Stages or phases of international marketing involvement



DEFINITION:

 International Marketing is a phase in which domestic companies have the capacity to produce goods to sell abroad on persistent basis and have the possibility to operate globally as well.

Discuss the four phases of international marketing involvement.

The levels of involvement are not same for all the firms. It varies from firms to firms depending upon its internal and external factors. Internal factors are monetary and non-monetary resources and external factors are govt. policies and market potential.
 
After a company decides to enter into international market, it must decide the degree of marketing involvement. A firm may get itself involve in foreign marketing in any of the five following ways 

(1)   No Direct foreign marketing

(2) Infrequent foreign marketing,

(3) Regular foreign marketing, 

(4) International marketing, and   (5) Global marketing.

 The level of involvement differs in every company, as it depends on internal and external environment. When a company chooses to do business abroad, the level of involvement has to be decided according to the given phases:

1)              No direct foreign marketing means that companies do not indent to operate in international marketing, rather it concentrates domestically. However, they also indirectly can operate in the international business (Internet website), when they sell their goods to foreigners or to the export market.

In this stage, a firm doesn’t involve itself in international marketing. It focuses to operate in the domestic market. No serious effort are made by the firm to enter the foreign market, however its products enter the international market indirectly. The indirect ways are—

Ø   The firm sells the products to foreign buyers who actually come for tourism and purchase the products according to their needs.
Ø   The firm sells its products to export house, or to some domestic manufacturers or to other agencies who ultimately export those.
Ø   Dwellers in abroad send sometimes in their motherland

2)              Infrequent foreign marketing are domestic companies that do not operate in foreign businesses, excluding the company’s sales, which are generated by foreigners who seek for direct contact with the firm.

In this stage, the firm gets involved in foreign marketing just to dispose its temporary surplus or to utilize excess capacity.
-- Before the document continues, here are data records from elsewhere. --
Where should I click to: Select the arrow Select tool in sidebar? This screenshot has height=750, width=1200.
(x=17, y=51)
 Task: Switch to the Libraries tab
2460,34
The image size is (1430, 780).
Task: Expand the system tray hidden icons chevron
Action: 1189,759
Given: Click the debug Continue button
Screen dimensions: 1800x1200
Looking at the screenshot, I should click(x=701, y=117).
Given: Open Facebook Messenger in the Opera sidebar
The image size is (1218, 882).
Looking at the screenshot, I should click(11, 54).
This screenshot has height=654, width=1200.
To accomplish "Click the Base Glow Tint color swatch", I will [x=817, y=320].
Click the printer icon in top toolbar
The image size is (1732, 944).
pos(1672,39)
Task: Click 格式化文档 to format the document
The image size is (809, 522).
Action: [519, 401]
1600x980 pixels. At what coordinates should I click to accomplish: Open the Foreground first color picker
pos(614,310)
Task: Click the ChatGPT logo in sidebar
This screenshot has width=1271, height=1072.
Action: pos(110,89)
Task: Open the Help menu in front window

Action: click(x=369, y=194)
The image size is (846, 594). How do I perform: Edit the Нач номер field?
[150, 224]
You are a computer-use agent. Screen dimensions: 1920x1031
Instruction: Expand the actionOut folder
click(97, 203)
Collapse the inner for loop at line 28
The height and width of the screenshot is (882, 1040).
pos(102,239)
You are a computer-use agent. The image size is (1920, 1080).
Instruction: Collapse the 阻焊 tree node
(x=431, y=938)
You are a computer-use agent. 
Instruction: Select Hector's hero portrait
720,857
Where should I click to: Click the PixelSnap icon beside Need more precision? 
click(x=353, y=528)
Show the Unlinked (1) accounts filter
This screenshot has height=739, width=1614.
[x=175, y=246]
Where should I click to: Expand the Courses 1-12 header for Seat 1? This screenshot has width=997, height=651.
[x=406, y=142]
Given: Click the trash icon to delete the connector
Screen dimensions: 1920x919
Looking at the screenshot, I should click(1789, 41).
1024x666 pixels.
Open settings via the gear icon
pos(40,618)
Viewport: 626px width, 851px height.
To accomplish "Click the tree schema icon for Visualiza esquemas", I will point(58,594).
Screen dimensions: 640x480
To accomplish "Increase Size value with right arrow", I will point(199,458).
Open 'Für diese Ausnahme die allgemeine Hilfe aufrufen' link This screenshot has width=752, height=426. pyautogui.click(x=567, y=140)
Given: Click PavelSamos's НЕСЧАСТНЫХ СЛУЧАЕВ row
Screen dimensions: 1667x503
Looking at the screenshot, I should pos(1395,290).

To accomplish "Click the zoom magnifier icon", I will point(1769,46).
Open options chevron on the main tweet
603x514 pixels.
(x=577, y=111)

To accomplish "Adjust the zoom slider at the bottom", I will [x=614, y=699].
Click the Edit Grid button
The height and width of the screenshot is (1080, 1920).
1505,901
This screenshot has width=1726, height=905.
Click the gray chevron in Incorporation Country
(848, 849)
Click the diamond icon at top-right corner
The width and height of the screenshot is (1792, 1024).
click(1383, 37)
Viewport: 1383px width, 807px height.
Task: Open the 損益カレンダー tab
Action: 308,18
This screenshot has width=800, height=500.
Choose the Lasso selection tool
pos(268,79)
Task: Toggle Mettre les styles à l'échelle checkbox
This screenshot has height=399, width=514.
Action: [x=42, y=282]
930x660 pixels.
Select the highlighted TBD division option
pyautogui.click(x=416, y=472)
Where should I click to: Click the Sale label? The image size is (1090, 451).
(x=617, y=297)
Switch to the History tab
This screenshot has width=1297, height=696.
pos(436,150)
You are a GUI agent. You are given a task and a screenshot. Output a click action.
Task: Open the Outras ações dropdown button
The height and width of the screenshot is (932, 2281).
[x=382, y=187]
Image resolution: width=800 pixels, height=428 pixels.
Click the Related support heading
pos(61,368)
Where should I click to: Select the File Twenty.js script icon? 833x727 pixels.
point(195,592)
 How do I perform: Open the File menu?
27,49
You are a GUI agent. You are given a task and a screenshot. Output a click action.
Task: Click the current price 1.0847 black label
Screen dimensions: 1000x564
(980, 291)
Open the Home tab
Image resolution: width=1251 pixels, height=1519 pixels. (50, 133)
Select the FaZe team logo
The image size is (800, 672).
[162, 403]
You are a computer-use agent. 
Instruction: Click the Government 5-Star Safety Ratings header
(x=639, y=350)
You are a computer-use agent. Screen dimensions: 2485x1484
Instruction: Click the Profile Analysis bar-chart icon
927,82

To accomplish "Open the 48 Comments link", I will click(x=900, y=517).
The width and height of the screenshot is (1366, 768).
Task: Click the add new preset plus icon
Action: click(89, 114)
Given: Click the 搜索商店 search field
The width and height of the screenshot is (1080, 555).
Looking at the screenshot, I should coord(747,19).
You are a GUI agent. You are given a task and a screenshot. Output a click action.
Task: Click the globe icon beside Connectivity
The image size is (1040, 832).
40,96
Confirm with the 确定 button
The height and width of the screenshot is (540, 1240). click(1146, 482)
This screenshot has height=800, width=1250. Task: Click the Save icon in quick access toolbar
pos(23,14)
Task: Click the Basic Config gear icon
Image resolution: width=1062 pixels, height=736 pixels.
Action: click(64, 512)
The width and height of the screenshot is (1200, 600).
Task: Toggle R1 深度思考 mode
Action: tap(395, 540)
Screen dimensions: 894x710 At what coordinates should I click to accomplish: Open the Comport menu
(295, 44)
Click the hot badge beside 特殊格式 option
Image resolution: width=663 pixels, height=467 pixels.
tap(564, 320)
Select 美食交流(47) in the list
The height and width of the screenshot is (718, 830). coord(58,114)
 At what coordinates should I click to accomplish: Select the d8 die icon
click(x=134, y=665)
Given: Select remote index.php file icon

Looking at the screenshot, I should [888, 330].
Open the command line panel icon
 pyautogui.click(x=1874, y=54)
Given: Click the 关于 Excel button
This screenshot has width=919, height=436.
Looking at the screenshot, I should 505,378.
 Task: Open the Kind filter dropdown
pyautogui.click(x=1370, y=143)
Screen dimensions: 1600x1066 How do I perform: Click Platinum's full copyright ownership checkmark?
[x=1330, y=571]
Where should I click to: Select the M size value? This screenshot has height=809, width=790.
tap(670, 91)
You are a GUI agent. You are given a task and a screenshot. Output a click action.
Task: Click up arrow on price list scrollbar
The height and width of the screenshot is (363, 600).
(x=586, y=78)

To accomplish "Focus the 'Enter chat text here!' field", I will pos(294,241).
Because it finds similar market as home in terms of domestic, geographic, cultural similarities. Temporary surplus may be caused by fluctuations of in production levels or demand. As a result it infrequently markets its products abroad. Export of aluminum in the last decade was only of temporary nature because its export was allowed only when its domestic demand was much lower than its production. Again, for example- Aromatic soaps are exported under this method too. Here, no serious effort for international marketing is taken.

3)              Regular foreign marketing describe domestic companies that hold temporary surpluses sold out of the country. Sales are generated based on availability and have not much of a plan be representative in the market further on.

it’s the full process of internationalization. Here the firm is serious to foreign market commitment. It produces a fixed amount especially for export. The firm makes serious effort to develop the foreign markets. It appoints foreign or domestic middlemen or sets up its own distribution channel and sales force in foreign markets to explore the marketing potentials. It frequently visits to the foreign countries. Here, it’s considered some of the countries as its target market.

 

4)              International Marketing is a phase in which domestic companies have the capacity to produce goods to sell abroad on persistent basis and have the possibility to operate globally as well.

In this phase the firm gives full effort in marketing internationally. Firm will now fully concentrated both in domestic and international market. Here it installs different production unit in different countries and produces, set prices, advertises according to those segments’ specifications. So, it’s also called multinational marketing. For example- Unilever, Nestle do their business according to this phase.

 

5. Global marketing: At this stage, companies treat the world, including their home market, as one market. Market segmentation decisions are no longer focused on national borders instead; market segments are defined by income levels, usage patterns or other factors that often span countries and regions. All marketing strategies regarding pricing, advertising, policies etc. are taken considering the whole population of the world. For example- Coca cola with red can.
In the first two stages of involvement, the firm relies more on other for marketing its products in foreign markets while in the later stages, it may engage its own personnel in selling the products. The marketing task in the earlier stages is simple, i.e. only selling, while in the later stages, serious research is necessary and serious attempts are made to locate and satisfy the needs of the customers. However before entering into the international market the firm should undertake a thorough analysis of the markets and its resources to get a success.